Chapter 10 is addressed above – measles vaccines don’t create autism despite how much the antivaxxers want it to. Let’s deal with a few specific allegations. They cite the Madsen study and point out its mistakes but forget their mistakes in their analysis: First off, epidemiologists from different countries are going to collaborate and sometimes have employment in more than one organization. That’s been a thing since the earliest days of epidemiology, and occurs in multiple disciplines outside even outside of science. People who work in the same field are naturally going to want to collaborate professionally when there are shared interests. The authors think they have a “gotcha” here, but they most certainly do not. Next, the authors used an old antivax trope, that if only they could see the raw data all the time, they would be able to produce studies that support the antivaxxer narrative.

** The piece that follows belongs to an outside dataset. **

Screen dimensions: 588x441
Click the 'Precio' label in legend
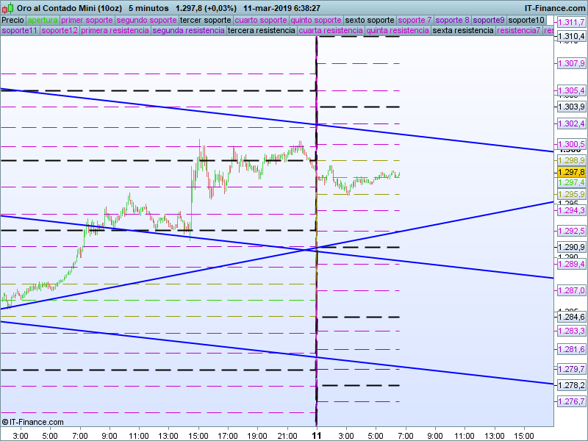pyautogui.click(x=12, y=20)
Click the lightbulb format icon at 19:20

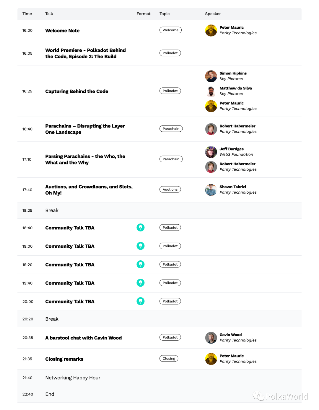coord(141,264)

The current mainstream medical position is that the association between MMR vaccination and autism is either zero or so small as to be practically speaking, indistinguishable from zero. Here’s why – I actually read the study. First off, there are several more modern studies that refute any relationship between MMR vaccines and autism. Antivaxxers keep on trying to recycle this claim because they think some people can be duped. Next, the calculations shown in the study are only suspicious if you have no idea what you are looking at. They criticize that there is an 8 percent lower risk of autism in the MMR vaccinated children. They then fail to read the fact that the authors specifically mentioned, that they have tight confidence intervals (high confidence in the statistical result) demonstrating the two groups being compared are not statistically any different. If the book authors want to be seen as having any credibility at all analyzing studies, they shouldn’t be making such a simple mistake. Let’s next look at the study and the table they are referencing:

Measles Mumps and Rubella Vaccination and Autism

The only pair of numbers up top that differ by 45% are the 53 and 77, which are numbers that delineate the number of children diagnosed with autism, versus the number of children with other autism spectrum disorders. Both were in the unvaccinated group. Let’s be real here – the authors can’t even distinguish the vaccinated from the unvaccinated groups correctly when reading a study. These two points alone should trash their claims. They cite the Mawson studies as a remedy to the “mistakes” they think they found in the Madsen study – forgetting to mention to the author that Mawson’s studies have several retractions and serious mistakes of their own. Lastly, the measles vaccine ingredients do not systematically cause brain inflammation no matter how much the authors want it to.

Overall, part two of the book is a circus show of mistakes that don’t require a science fan to spot – there are a litany of mistakes in even basic fact finding.